Tytus, Romek i A’Tomek: forever boy scouts
And long did he live. These are just the initial images of the comic strip series that turned into a series of comic books, becoming the longest published comic book series in Poland. Tytus, as the monkey came to be called (an actual name Titus, but also a wordplay on “you, ink” (In Polish, “ty” = “you” and “tusz” = “ink”), was befriended by a pair of boy scouts Romek and A’Tomek (Tom of atomic age) which gave him more human qualities.
Each volume of the story involved another attempt at humanizing the monkey – through scouting, attending school, finding a job, time-traveling to different countries, epochs, and fantasy lands, such as the “Nonsense Islands,” to the African origin of monkeys or to the prehistoric times of monkeys evolving into humans.
The artist who created the first blot (and most subsequent versions until his death in 2021, aged 98) was Henryk Jerzy Chmielewski. As a children’s artist, he called himself Papcio Chmiel, or Daddy Hops, as his surname in Polish is derived from the name for this beer-flavoring plant. Amusing with marvelous adventures and silly, satisfying puns that are still part of the Polish lexicon to this day, he turned out to have a second layer.
Papcio Chmiel: illustrator and Warsaw Uprising Combatant
Born in 1923, Papcio Chmiel was 16 when the war broke out, and he fought in the Warsaw Uprising in 1944. When the communists took power after the war, membership in the “bourgeois” Armia Krajowa (Homeland Army) was prosecuted during Stalinism, and even later, it was not something to brag about. But Chmielewski served his time in the socialist army and then invented a new career – that of a graphic novel author.
The first Poles to be educated and “humanized” by Titus’s adventures are now in their sixties. And thanks to the renewed appreciation for iconic retro works, the series is still gaining new fans even today. But how much is all this buzz worth?

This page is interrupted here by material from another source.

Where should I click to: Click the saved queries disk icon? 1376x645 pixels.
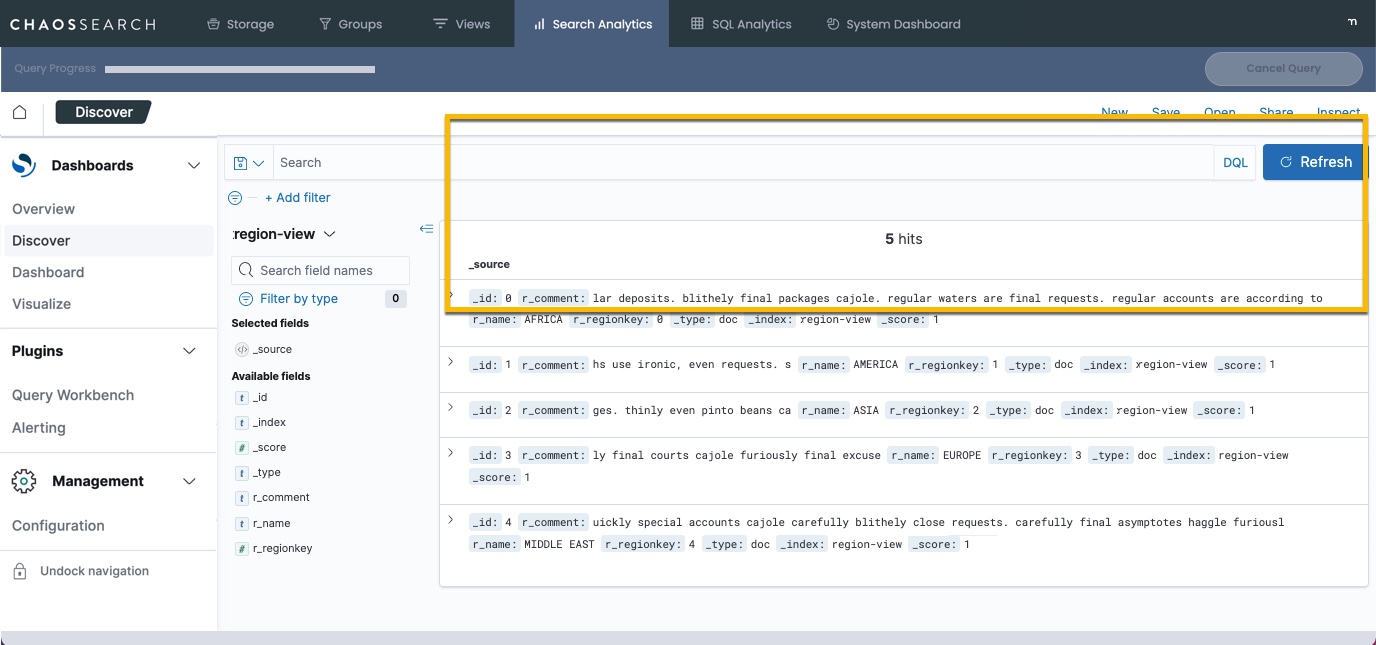click(x=241, y=163)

In early April 2022, Warsaw auction house Desa Unicum auctioned almost a hundred original artworks from several comic book classics, both Polish and foreign. And guess who the most expensive artist was at the auction? Five works by Papcio Chmiel from the “Tytus, Romek i A’Tomek” series sold for over EUR 30 thousand. He may have been not the most skilled Polish cartoonist, but a generation full of childhood memories put a high price tag on his art.